Alzheimer’s disease (AD) is the most common neurodegenerative disease followed by various other disorders such as Parkinson’s disease, amyloid lateral sclerosis, Huntington’s, and glioblastoma. The target that has been a key focus in this study is N-methyl-D-aspartate (NMDA) receptor that is responsible for the transmission, integration, and plasticity of excitatory signals needed for the proper functioning of the central nervous system. NMDA is also responsible for the Ca2+ influx. Any damage to the NMDA receptor will lead to neuronal cell death which, in turn, leads to AD. Damage to the receptor also affects Ca2+ influx by developing a lead molecule that can partially bind to the receptor and when it is damaged can prevent neural death.
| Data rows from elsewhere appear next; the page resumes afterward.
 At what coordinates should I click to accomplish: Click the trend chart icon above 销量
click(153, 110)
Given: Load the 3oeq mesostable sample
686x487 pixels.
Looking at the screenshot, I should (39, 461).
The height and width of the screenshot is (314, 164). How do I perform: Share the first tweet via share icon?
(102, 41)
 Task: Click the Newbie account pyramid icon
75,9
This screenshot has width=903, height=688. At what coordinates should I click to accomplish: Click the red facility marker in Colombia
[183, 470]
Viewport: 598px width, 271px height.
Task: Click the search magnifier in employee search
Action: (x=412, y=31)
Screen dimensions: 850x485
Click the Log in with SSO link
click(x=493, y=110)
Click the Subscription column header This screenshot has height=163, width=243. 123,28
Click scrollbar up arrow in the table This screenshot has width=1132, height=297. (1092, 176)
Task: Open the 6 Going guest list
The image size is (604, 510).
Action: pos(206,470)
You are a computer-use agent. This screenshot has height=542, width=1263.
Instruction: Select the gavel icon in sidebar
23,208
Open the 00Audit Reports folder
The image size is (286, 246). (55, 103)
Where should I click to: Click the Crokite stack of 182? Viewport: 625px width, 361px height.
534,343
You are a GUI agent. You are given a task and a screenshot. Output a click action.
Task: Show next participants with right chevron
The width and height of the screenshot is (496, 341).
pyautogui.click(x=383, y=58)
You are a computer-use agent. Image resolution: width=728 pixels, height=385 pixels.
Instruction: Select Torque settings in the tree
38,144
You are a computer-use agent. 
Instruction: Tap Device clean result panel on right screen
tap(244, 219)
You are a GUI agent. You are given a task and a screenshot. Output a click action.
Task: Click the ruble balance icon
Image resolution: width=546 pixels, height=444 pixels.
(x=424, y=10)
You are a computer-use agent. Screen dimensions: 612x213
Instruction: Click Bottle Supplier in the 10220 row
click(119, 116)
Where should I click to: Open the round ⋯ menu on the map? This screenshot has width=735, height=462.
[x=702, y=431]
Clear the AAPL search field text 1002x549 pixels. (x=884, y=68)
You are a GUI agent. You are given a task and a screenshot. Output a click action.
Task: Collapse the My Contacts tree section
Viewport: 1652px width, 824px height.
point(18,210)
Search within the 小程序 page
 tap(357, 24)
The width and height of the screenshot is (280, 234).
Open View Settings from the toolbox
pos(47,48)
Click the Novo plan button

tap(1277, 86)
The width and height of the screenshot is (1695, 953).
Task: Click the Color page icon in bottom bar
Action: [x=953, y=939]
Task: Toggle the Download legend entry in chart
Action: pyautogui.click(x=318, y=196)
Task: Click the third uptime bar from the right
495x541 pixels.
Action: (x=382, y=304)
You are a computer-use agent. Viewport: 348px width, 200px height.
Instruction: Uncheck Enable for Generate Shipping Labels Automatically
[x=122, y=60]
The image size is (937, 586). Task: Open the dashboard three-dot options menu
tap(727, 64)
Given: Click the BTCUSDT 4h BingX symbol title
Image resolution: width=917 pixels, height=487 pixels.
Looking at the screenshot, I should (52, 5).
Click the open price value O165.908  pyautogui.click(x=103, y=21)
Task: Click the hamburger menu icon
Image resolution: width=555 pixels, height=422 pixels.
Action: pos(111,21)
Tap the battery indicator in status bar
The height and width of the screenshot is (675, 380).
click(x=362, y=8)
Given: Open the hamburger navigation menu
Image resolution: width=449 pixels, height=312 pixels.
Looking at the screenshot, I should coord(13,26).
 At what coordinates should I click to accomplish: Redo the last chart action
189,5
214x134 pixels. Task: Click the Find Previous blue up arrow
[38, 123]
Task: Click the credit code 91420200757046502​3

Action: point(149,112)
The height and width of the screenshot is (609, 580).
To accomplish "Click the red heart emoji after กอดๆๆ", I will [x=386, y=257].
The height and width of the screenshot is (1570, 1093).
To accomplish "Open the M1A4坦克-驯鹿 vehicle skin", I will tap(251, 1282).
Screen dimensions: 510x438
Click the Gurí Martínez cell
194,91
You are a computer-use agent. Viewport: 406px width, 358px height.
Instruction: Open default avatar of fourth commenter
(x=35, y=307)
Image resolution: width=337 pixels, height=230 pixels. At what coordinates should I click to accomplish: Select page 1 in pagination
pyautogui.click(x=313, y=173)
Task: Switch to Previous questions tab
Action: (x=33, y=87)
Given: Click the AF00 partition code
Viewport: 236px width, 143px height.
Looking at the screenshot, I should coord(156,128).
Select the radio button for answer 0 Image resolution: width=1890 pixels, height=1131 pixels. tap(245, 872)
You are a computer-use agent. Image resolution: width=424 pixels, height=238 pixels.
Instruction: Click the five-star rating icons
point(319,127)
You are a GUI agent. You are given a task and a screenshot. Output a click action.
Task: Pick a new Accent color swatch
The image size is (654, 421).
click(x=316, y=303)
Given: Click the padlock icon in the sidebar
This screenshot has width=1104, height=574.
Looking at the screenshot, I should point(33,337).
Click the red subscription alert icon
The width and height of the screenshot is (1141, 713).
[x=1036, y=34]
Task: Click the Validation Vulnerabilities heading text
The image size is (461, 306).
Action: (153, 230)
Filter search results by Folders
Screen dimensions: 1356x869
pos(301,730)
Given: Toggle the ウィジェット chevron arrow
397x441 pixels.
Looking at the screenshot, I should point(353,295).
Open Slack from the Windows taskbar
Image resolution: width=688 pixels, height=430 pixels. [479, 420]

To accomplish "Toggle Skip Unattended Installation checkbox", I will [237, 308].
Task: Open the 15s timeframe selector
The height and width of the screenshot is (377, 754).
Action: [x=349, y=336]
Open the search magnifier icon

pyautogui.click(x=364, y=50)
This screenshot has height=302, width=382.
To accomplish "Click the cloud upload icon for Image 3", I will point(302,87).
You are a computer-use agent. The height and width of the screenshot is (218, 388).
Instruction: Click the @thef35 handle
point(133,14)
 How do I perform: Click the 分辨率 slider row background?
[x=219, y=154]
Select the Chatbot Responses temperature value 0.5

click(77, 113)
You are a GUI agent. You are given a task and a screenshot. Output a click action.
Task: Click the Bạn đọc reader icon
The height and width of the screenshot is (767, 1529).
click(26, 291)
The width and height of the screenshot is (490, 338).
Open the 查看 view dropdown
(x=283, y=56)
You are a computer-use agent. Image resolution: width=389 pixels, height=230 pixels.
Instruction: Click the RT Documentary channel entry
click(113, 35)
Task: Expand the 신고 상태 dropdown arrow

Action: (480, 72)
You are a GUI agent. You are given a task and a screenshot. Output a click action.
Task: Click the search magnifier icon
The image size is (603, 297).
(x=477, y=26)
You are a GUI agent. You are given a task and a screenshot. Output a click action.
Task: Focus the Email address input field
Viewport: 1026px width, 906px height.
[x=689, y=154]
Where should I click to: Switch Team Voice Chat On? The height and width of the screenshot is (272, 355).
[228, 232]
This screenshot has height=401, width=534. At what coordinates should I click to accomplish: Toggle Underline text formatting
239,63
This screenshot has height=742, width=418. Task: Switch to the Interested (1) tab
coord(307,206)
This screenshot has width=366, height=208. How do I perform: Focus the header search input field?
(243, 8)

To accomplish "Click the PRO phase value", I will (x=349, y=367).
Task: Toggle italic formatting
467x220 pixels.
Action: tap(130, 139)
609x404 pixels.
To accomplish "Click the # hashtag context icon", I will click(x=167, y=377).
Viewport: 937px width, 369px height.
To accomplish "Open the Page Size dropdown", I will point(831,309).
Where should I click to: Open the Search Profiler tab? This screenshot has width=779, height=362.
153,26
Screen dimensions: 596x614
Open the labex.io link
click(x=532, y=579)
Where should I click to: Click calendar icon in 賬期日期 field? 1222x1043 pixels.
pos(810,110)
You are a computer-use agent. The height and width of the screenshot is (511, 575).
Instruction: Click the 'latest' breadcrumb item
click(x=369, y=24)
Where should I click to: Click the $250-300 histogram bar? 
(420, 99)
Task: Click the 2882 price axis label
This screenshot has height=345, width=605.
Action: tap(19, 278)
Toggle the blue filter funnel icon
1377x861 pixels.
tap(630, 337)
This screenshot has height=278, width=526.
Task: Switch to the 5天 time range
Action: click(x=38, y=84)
An alkaloid compound called moupinamide (N-trans-feruloyltyramine) which was determined as a lead molecule was further optimized utilizing various in silico methods. Using moupinamide as the basic framework, initial and secondary drug designing is done and then it is followed by docking studies, absorption, distribution, metabolism, and excretion analysis, and molecular simulations. In this study, it was observed that optimized lead molecule high modulus polyethylene could be a potential lead molecule as it showed a great potential.